Ce propos badin sembla rasséréner tout le monde ; la gêne se dissipa. Leur curiosité n’étant pas encore satisfaite, les valets en profitèrent pour interroger de nouveau ces étranges cavaliers. Attentive à la pertinence des questions, Marjorie l’était tout autant à la vivacité d’esprit manifestée par les uns et les autres.

— L’herbe bleue ne se laisse pas faucher facilement, mais les chevaux la font disparaître à toute vitesse, fit observer un villageois. Ils semblent l’apprécier.

— Avec quoi la coupez-vous ? demanda Marjorie.

Ils lui montrèrent d’antiques faucilles.

— Attendez, laissez-moi vous donner des instruments plus efficaces. Elle déverrouilla le grand coffre dans lequel était remisé le matériel et choisit trois couteaux-laser dont elle fit la démonstration. Prenez garde, avec ça, on perd un bras ou une jambe comme rien. Veillez surtout à ce que personne ne se trouve dans le champ du rayon.

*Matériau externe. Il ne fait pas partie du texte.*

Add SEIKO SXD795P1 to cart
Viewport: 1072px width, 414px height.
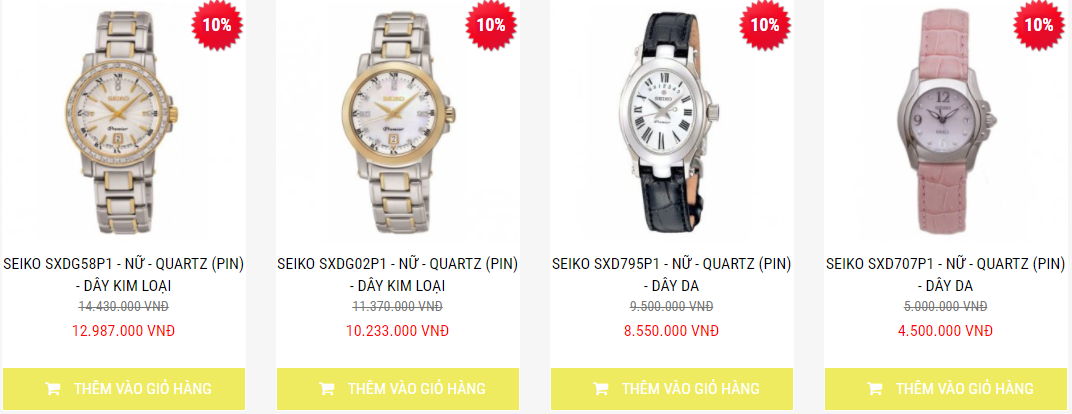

Les valets acceptèrent les couteaux avec réticence. Ils sortirent de la grotte et s’exercèrent au maniement de ces outils fabuleux, timidement tout d’abord, puis s’enhardissant à trancher l’herbe par brassées entières d’un seul mouvement du poignet.

Marjorie s’amusait de leur émerveillement. Elle allait devoir trouver au plus vite parmi les villageois qui s’étaient portés volontaires pour travailler aux écuries quelqu’un ayant l’étoffe d’un bon palefrenier. Ceux-ci ne rechignaient pas à la besogne, mais ils n’entendaient rien aux chevaux ; déjà, ils avaient pris l’habitude de les flatter et de les caresser beaucoup plus qu’il n’était nécessaire.

Le Saint-Siège avait limité à six le nombre des chevaux qu’ils seraient autorisés à emmener. Dans la perspective d’un très long séjour, il avait semblé préférable de choisir des animaux reproducteurs, aussi Marjorie avait-elle accepté de se séparer de sa monture favorite, Reliant, hongre à la magnifique robe baie. Son choix s’était alors porté sur El Dia Octavo, un étalon barbe. Don Quijote, le cheval de Roderigo, venait d’Arabie ; quant à Tony, il montait Millefiori, jument pur-sang, comme l’étaient deux de ses compagnes. La troisième, Irish Lass, était un animal de trait, amené en renfort pour respecter la parité. S’ils étaient condamnés à rester ici une année entière (sur la prairie, une période de douze mois équivalait à deux années terrestres), du moins auraient-ils l’agrément de pouvoir fonder leur propre haras.

Tony les conduisit le long d’une sorte de cluse qui débouchait sur une vallée circulaire, semblable à une vasque d’herbe couleur d’ambre, où il avait déjà promené les chevaux à différentes reprises. Sitôt arrivés, les cavaliers commencèrent le rituel des mouvements de manège, pas, petit trot, trot enlevé, galop d’essai, retour au pas, dans un sens, puis dans l’autre, maintes et maintes fois. Enfin, ils allongèrent le trot, partirent au galop, talonnèrent leurs montures et leur lâchèrent la bride. Après une heure de ces exercices, ils mirent pied à terre afin de laisser les chevaux se reposer.

— Ils ne sont même pas fourbus, fit observer Roderigo. Jamais je n’aurais pensé qu’ils se rétabliraient aussi vite. C’est presque un miracle !

Son petit rire de satisfaction donna beaucoup à penser à Marjorie. Il trame quelque chose, se dit-elle. Son époux, elle ne le savait que trop, n’était jamais plus heureux que lorsqu’il avait mis en œuvre une intrigue.